Una possibile approvazione da parte della Commissione, anche se non scontata, non rifletterebbe una diversità di trattamento di questo governo rispetto al precedente. Anche se il deficit previsto per il 2020 (2,2 per cento del Pil), è solo di poco più basso di quello che il governo gialloverde aveva incluso della legge di bilancio inviata in Parlamento un anno fa (2,4 per cento), ci sono due importanti differenze. La prima è che l’anno scorso il deficit era previsto aumentare rapidamente (dall’1,8 per cento previsto per il 2018 al 2,4 per cento), con una chiara deviazione dalle regole europee che ne prevedono la riduzione. Secondo, il deficit era previsto aumentare nonostante un tasso di crescita dell’economia (1,5 per cento) ampiamente superiore alle stime di crescita potenziale dell’Italia. Conseguentemente l’aumento del deficit corretto per il ciclo economico era di quasi un punto percentuale, il che poneva lo scostamento ben al di là di quello che sulla base delle regole europee poteva essere considerato una deviazione non significativa. Insomma, le regole europee contengono flessibilità, ma non tanto quanto sarebbe stata necessaria per approvare il bilancio del governo gialloverde.

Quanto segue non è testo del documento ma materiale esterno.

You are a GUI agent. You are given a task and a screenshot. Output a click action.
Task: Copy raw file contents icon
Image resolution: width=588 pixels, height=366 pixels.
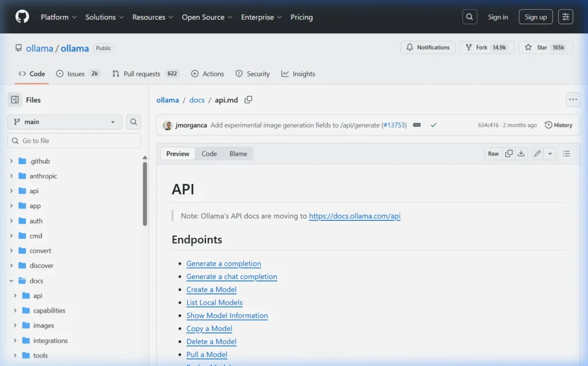pyautogui.click(x=508, y=153)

* L’Osservatorio sui Conti Pubblici Italiani presso l’Università Cattolica del Sacro Cuore, diretto da Carlo Cottarelli, promuove, attraverso analisi, ricerca e comunicazione, una migliore gestione della finanza pubblica e una maggiore comprensione dei conti pubblici nel nostro paese.


[2] Una parte delle risorse immesse attraverso il deficit pubblico, in particolare il pagamento di interessi a non residenti (intorno a un terzo del totale), fluisce all’estero, ma la variazione di questa parte rispetto al 2019 dovrebbe risultare modesta.